Figure 5.

rGRA9C enhances anti-inflammation and bactericidal effect via M1 to M2 polarization. (A) BMDMs were primed with LPS (100 ng mL⁻¹) and stimulated with rGRA9C at various concentrations (0.1, 1, or 10 μg/mL), followed by analysis of the level of cytokines is analyzed by ELISA for TNF-α, IL-6, IL-10 and TGF-β. (B) BMDMs were primed with LPS (100 ng mL⁻¹) and stimulated with rVehicle, rGRA9C, or rGRA9C^Q200L. Macrophage polarization markers in BMDM were measured by quantitative real-time PCR. (C) FACS analysis for SR-A, FcR, TLR4, TLR1, TLR2, and TLR6 from BMDMs. (D) BMDM were infected with E. coli (MOI = 50) or P. aeruginosa (MOI = 20) for 4 h and stimulated with rVehicle, rGRA9C, or rGRA9C^Q200L (1 μg/mL) for 12 h.

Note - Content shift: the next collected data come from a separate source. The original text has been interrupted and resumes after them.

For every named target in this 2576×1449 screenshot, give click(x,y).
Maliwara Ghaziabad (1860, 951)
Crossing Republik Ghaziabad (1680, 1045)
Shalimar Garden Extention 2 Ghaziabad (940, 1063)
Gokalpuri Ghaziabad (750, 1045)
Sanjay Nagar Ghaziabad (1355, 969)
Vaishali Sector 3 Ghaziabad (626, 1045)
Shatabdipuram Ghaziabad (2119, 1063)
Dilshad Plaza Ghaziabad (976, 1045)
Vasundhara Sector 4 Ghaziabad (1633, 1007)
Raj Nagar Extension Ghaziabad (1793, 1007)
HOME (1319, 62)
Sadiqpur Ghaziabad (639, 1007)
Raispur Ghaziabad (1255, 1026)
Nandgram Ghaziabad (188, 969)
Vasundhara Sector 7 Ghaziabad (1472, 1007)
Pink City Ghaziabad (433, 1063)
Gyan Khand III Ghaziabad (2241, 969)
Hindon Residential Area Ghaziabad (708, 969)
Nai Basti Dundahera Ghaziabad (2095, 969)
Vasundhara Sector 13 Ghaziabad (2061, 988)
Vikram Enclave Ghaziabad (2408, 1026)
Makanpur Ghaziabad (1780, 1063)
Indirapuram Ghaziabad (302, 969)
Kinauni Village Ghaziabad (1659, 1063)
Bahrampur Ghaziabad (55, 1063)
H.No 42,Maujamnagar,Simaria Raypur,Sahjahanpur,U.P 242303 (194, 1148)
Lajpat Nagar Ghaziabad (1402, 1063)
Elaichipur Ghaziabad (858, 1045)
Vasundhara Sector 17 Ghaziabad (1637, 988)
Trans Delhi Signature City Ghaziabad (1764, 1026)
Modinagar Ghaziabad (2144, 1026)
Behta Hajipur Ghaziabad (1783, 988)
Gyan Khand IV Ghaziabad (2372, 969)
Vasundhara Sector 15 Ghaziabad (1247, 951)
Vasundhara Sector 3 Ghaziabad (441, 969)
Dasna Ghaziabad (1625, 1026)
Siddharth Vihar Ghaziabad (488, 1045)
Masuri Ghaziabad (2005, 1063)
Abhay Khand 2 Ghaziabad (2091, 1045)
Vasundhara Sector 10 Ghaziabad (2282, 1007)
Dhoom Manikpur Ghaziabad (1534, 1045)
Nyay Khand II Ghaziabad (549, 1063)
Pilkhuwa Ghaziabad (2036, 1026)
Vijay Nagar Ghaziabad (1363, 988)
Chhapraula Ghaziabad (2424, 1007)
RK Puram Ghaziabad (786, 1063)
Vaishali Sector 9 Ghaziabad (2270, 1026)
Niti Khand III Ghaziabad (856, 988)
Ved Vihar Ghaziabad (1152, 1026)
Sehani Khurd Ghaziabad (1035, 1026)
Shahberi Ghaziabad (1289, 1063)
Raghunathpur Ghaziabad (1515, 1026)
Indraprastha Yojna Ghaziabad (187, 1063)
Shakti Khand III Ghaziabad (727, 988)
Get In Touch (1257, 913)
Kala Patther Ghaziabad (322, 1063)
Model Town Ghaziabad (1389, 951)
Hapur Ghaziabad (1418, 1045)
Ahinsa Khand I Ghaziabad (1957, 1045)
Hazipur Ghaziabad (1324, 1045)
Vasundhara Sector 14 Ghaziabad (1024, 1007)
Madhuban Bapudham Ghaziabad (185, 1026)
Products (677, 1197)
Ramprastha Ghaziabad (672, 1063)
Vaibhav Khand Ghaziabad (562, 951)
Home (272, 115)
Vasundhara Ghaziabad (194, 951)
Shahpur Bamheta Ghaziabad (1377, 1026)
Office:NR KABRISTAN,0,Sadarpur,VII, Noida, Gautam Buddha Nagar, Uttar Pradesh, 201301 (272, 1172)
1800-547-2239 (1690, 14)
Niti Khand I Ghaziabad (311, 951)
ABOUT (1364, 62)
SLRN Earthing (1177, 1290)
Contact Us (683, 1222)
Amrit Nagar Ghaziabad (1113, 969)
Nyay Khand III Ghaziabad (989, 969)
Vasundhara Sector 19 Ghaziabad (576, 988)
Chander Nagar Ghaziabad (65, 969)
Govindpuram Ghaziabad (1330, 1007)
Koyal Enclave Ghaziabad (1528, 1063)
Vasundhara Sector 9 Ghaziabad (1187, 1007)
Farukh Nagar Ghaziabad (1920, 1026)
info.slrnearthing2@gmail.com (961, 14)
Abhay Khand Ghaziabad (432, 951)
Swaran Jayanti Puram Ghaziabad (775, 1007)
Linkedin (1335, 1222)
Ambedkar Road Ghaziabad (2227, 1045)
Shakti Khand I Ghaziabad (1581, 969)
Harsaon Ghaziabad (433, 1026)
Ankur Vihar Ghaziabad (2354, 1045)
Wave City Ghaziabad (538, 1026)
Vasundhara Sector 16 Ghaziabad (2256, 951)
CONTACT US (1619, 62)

BMDMs were lysed to determine intracellular bacterial loads. (E) BMDM were infected with E. coli (MOI = 50) or P. aeruginosa (MOI = 20) for 4 h and stimulated with PBS, or rGRA9C at various concentrations for indicated times. BMDMs are lysed to determine intracellular bacterial loads. The data are representative of four independent experiments with similar results (A–E). (A,B,D) Significant differences (* p < 0.05; ** p < 0.01; *** p < 0.001) compared with rVehicle-treated BMDMs.